Offers for South African HMS 1&2 scrap assessed stable at USD 375-378/MT, CFR while price assessment for Dubai origin HMS 1 remained at USD 377-380/MT, CFR Nhava Sheva. West African and European HMS scrap assessed at USD 355-365/MT, CFR levels depending on the quality of scrap.
Indian domestic scrap price scenario – On W-o-W basis, domestic scrap prices in India observed stability in the Southern regions while uptrend in Northern regions. Currently, HMS (80:20) prices in Mumbai and Chennai have come in line and assessed in the range of INR 26,200-26,400/MT (USD 393-396) (Basic prices, GST @ 18% extra).
Pakistan steel mills remain active for scrap bookings before Ramadan holidays –
Steel mills in Pakistan continued restocking the scrap amid constantly increasing finish steel and billet prices in local markets. Also, scrap inventories are still low with steelmakers.
Importers have booked Shredded 211 in containers from USA/UK based reliable recyclers at around USD 390-395/MT and from few traders at upto USD 390/MT on CFR port Qasim basis. Europe origin 500 MT Shredded sold at USD 386-387/MT, CFR levels. While offers for HMS 1 from UAE remained at USD 380-385/MT, CFR.

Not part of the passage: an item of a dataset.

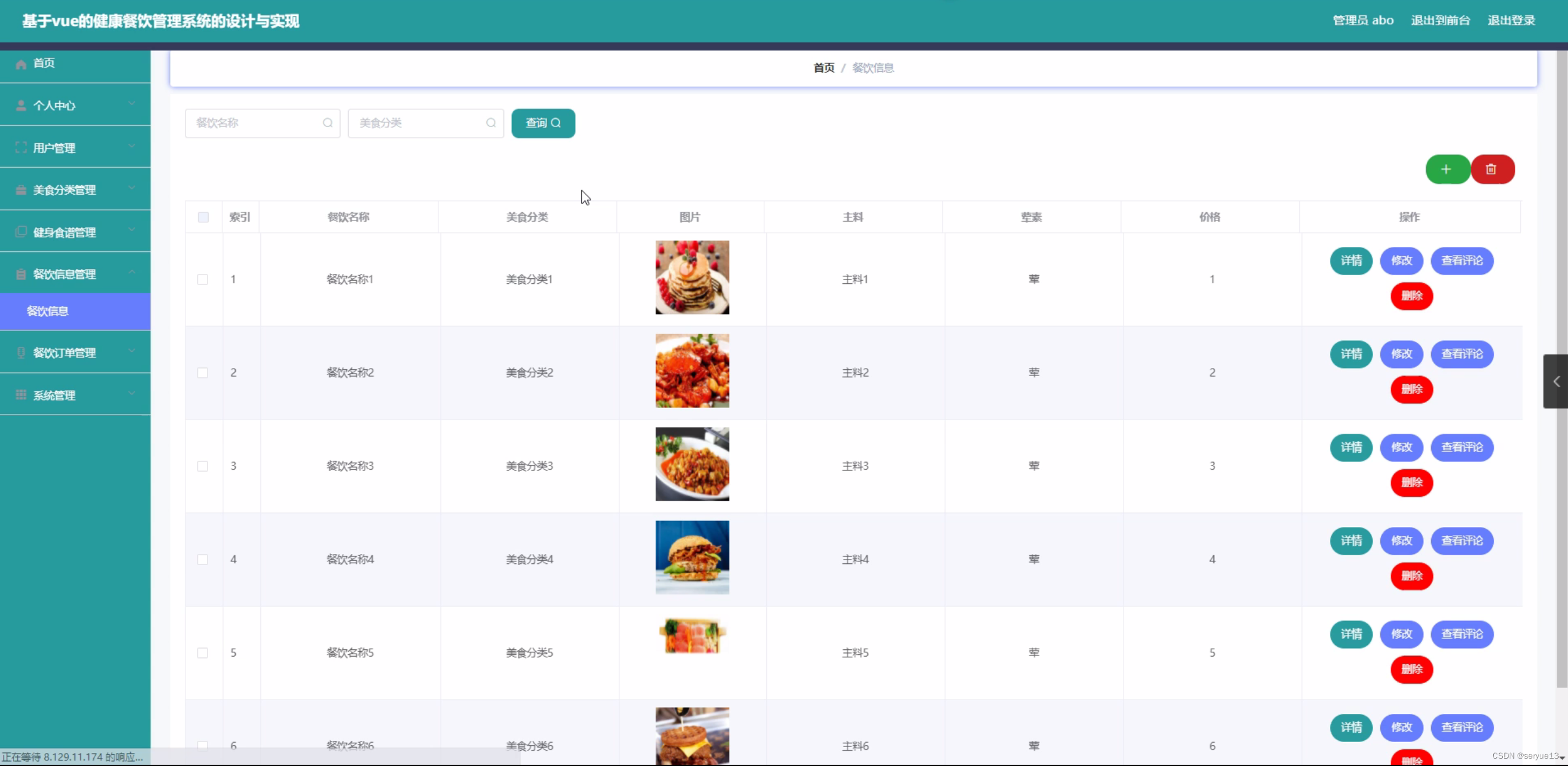Open the 餐饮信息 submenu item
This screenshot has height=766, width=1568.
[x=48, y=311]
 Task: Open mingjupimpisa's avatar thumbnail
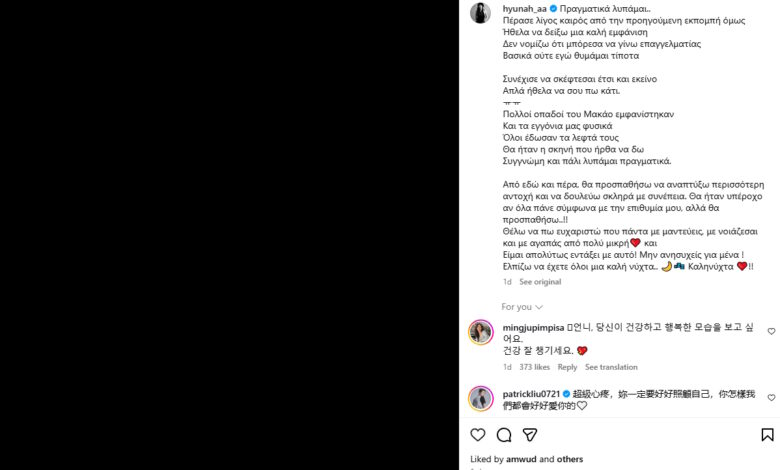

Pakistan’s ship cutting market buoyed positive over reopening of tankers market for operations. As an impact of this, price expectations have moved up for yard owners and supply side likely to get improved in the local market in Pakistan.
CC billets grade 60 assessed at PKR 80,000-80,500/MT (USD 692-696), ex mills including taxes. Participants remain more hopeful towards international markets as local prices are at par with an international market in Pakistan.
Bangladesh scrap buyers turn silent amid sharply collapsed rebar prices –
Bangladesh witnessed sharp fall in the local rebar prices by BDT 2,500-3,000/MT (USD 30-36) W-o-W, Decline in demand for rebar amid sluggish construction activities has also resulted in the slowdown in inquiries for imported scrap. Steel mills turned silent for imported scrap bookings amid sufficient inventories available and easier accessibility from local ship breaking markets.
Shredded scrap assessment from USA/UK in containers heard stable in the range of USD 400-405/MT, CFR Chittagong. While offers for P&S from Brazil assessed at around USD 410/MT, CFR.
Ship breaking prices remained stable on W-o-W basis in Bangladesh. Prices assessed at USD 420/LDT for general dry bulk cargo, at USD 430/LDT for tanker cargo and at USD 430/LDT for containers respectively on CNF Bangladesh basis.